Wreszcie przychodzi umówiony termin. Eliza w pięknej sukni i w wypożyczonych brylantach, w towarzystwie swoich nauczycieli udaje się na bal u ambasadora. Cała trójka jest bardzo zdenerwowana. Jednak niepotrzebnie. Eksperyment w pełni się udał. Elizę wzięto za węgierską księżniczkę. Nikomu, nawet dawnemu uczniowi Higginsa nie udało się rozpoznać w dziewczynie ubogiej kwiaciarki. Profesor tryumfuje, pułkownik też jest zadowolony. Uważają się za geniuszy. A Eliza? Panowie nie zauważają jej wkładu w zwycięstwo i przechwalają się wzajemnie własnym sukcesem. Dziewczyna, urażona, ucieka więc nocą z domu, na ulicy spotyka zakochanego w niej Freddy’ego. Całą noc wędrują po mieście, a nad ranem chronią się w domu pani Higgins (matki Henryka). Profesor rozpoczyna rozpaczliwe poszukiwania. Nie może się bez Elizy obejść. Nie wie, gdzie leżą jego rzeczy, z kim jest umówiony. Gdy dowiaduje się, że dziewczyna przebywa w domu jego matki, prosi ją o powrót. Eliza podjęła już jednak inną decyzję – wyjdzie za mąż za Freddy’ego, który nie traktuje jej jak przedmiotu eksperymentu, lecz darzy dziewczynę prawdziwym uczuciem.

Problemy moralne

„Nie macie więcej oleju w głowie, obaj, niż dwóch małych chłopców” – powiada pani Higgins pod koniec sztuki. Bo cóż przez cały czas robią obydwaj sławni naukowcy? Świetnie się bawią, nie traktując Elizy jak osoby, tylko jak przedmiot.

Gdy Higgins decyduje się zatrzymać Lizę w domu i kształcić ją, gdy w podnieceniu zakładają się z pułkownikiem, od razu wtrąca się do rozmowy gospodyni – pani Pearce. Czy panowie zastanowili się, co robią? Na jakich warunkach dziewczyna będzie funkcjonowała w ich domu? Jaka będzie jej reputacja i co się z nią stanie po przeprowadzeniu eksperymentu? Czy księżniczka będzie mogła z powrotem wrócić na ulicę i sprzedawać kwiaty? Panowie nie rozumieją gospodyni, chcą wziąć sobie Elizę na własność i na niej sprawdzić własne umiejętności. Gospodyni zwraca się w znamiennych słowach do swego chlebodawcy, Higginsa: „Ano, o to chodzi, proszę pana, że pan nie może zabrać dziewczyny tak, jakby pan podniósł kamyk na plaży”. Ale Higgins właśnie tak robi, nie rozumiejąc argumentów pani Pearce.

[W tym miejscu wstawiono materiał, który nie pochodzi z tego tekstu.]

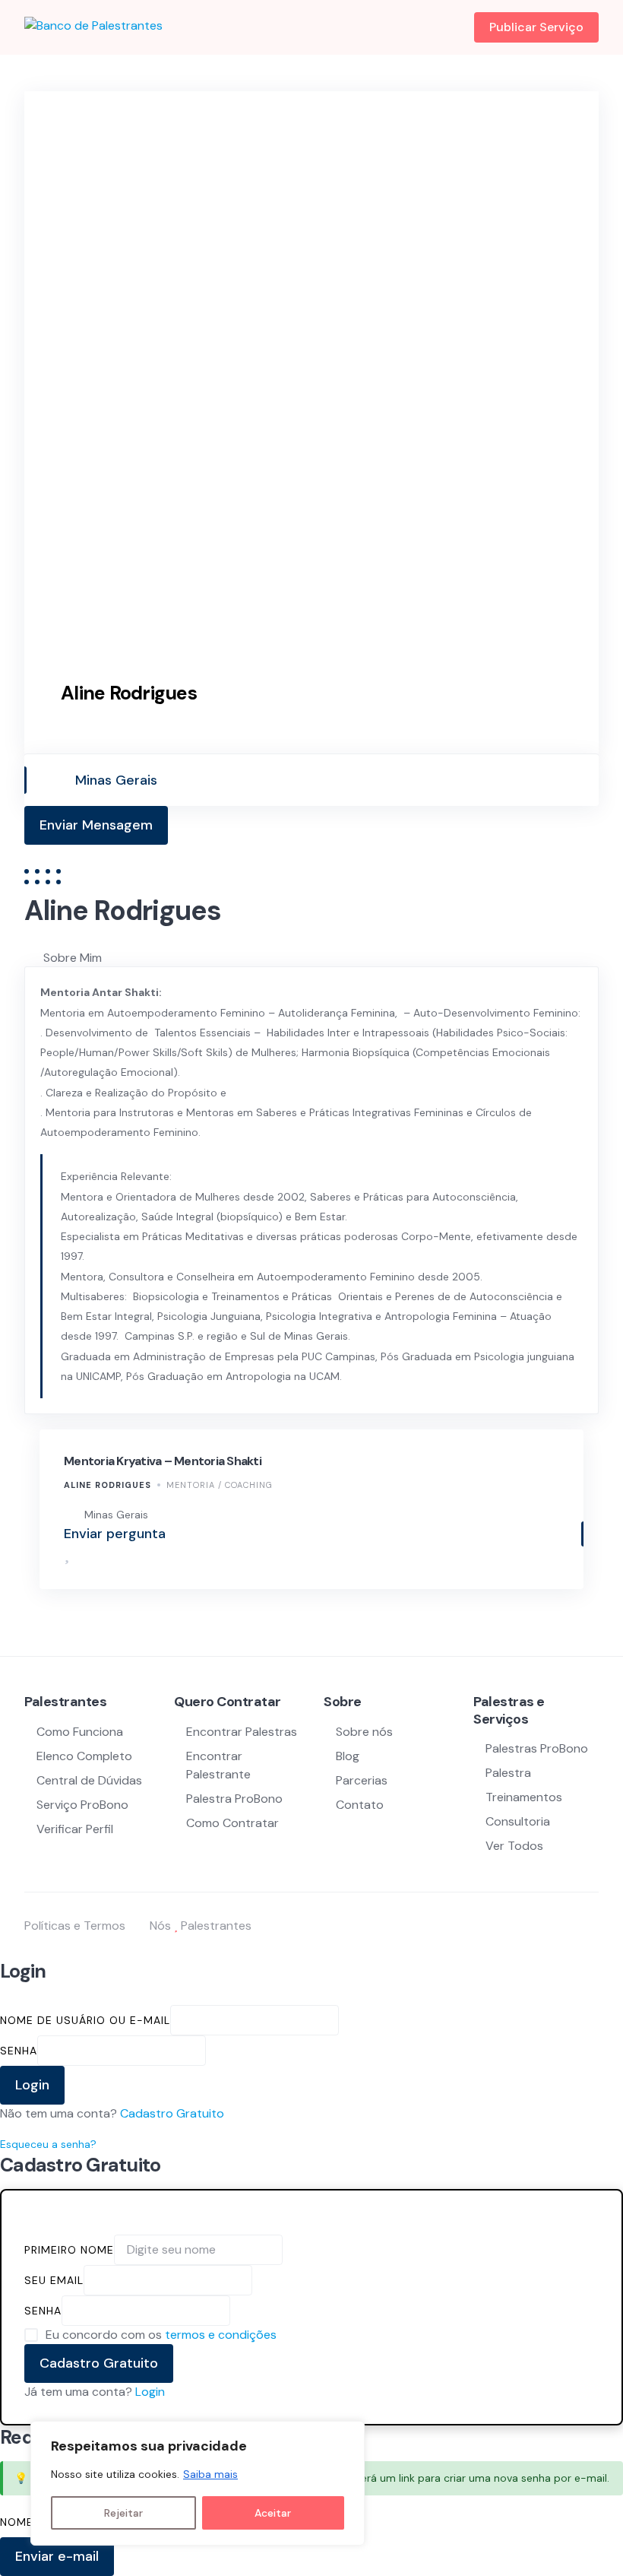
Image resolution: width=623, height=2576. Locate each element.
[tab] (321, 958)
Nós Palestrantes (200, 1926)
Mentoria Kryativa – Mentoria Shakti (162, 1461)
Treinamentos (523, 1797)
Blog (347, 1756)
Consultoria (517, 1821)
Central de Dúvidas (89, 1780)
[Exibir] (213, 2050)
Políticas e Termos (74, 1926)
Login (150, 2392)
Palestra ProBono (234, 1799)
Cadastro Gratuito (172, 2113)
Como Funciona (79, 1732)
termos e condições (221, 2335)
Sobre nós (364, 1732)
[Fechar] (349, 2434)
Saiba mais (210, 2474)
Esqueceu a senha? (48, 2144)
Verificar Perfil (74, 1829)
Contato (360, 1805)
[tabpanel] (311, 1190)
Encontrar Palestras (241, 1732)
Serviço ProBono (83, 1805)
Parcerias (361, 1780)
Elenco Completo (84, 1756)
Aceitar (273, 2513)
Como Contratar (232, 1823)
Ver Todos (514, 1846)
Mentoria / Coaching (219, 1485)
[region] (197, 2483)
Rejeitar (123, 2513)
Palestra (508, 1773)
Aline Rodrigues (107, 1485)
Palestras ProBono (536, 1748)
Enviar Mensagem (96, 825)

Eliza jest dla niego tłumokiem, tobołkiem, liściem kapuścianym. Uczy ją tak, jak szkolił własną papugę. Uważa przy tym, że przyczynia się do uszczęśliwienia dziewczyny, poszerzając jej horyzonty.

Kolejne zastrzeżenia padają w domu matki. Pułkownik i profesor chcą zrobić wstępną próbę. Zanim pokażą Elizę u ambasadora, przedstawią ją na przyjęciu pani Higgins. Liza już poczyniła pewne postępy w nauce, potrafi poprawnie mówić po angielsku, jednak w jej języku została jeszcze masa wulgaryzmów. Panowie zdają sobie sprawę, że czeka ich jeszcze ciężka praca. Matka nie nazywa tego, co oni robią, pracą. Uważa naukowców za dobraną parę dzieci, które bawią się Elizą jak żywą lalką. Cóż stanie się po eksperymencie z dziewczyną, posiadającą maniery wielkiej damy, ale pozbawioną jej pieniędzy? Niewątpliwie znajdzie się na ulicy i będzie zarabiać na siebie w najmniej godny sposób. Higgins próbuje się bronić. Sądzi, że jego eksperyment jest przydatny, gdyż zmienia żywą istotę ludzką w kogoś zupełnie odmiennego. Tym samym zasypuje najgłębszą przepaść, jaka dzieli jedną klasę społeczną od drugiej, jedną ludzką duszę od drugiej.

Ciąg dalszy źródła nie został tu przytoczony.